Upon reaching the line containing "Screen dimensions: 1683x834", output that line and all remaining lines exactly, through the end of the entries, and output nothing before it.

(Stored records)
- Opening Delimiter -

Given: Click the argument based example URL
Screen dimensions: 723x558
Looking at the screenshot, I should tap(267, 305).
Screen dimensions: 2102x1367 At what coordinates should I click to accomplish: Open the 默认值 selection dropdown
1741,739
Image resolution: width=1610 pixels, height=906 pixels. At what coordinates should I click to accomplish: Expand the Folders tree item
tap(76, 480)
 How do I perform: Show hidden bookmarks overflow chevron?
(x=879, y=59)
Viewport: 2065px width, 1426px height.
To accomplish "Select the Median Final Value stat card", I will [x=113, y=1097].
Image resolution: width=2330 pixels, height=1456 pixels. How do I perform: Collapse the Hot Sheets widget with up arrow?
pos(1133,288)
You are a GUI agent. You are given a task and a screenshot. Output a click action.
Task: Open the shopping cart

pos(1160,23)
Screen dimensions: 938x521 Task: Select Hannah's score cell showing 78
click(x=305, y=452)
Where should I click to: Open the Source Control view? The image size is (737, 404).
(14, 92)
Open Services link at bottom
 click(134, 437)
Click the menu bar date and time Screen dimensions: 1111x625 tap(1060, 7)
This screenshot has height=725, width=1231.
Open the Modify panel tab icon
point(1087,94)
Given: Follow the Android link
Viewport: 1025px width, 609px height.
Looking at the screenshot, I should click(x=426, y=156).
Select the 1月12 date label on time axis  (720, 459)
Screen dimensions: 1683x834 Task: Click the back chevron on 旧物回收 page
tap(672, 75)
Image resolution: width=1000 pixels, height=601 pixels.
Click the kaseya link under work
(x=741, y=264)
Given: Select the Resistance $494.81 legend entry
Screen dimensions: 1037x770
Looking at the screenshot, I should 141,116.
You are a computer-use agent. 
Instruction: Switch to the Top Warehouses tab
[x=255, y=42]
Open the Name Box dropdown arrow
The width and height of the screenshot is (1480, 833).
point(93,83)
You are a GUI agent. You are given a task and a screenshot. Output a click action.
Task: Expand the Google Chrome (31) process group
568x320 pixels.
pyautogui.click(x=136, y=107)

- Closing Delimiter -

FINISHED EXERCISE =
Screen dimensions: 1683x834 Task: Click the back chevron on 旧物回收 page
tap(672, 75)
Image resolution: width=1000 pixels, height=601 pixels.
Click the kaseya link under work
(x=741, y=264)
Given: Select the Resistance $494.81 legend entry
Screen dimensions: 1037x770
Looking at the screenshot, I should 141,116.
You are a computer-use agent. 
Instruction: Switch to the Top Warehouses tab
[x=255, y=42]
Open the Name Box dropdown arrow
The width and height of the screenshot is (1480, 833).
point(93,83)
You are a GUI agent. You are given a task and a screenshot. Output a click action.
Task: Expand the Google Chrome (31) process group
568x320 pixels.
pyautogui.click(x=136, y=107)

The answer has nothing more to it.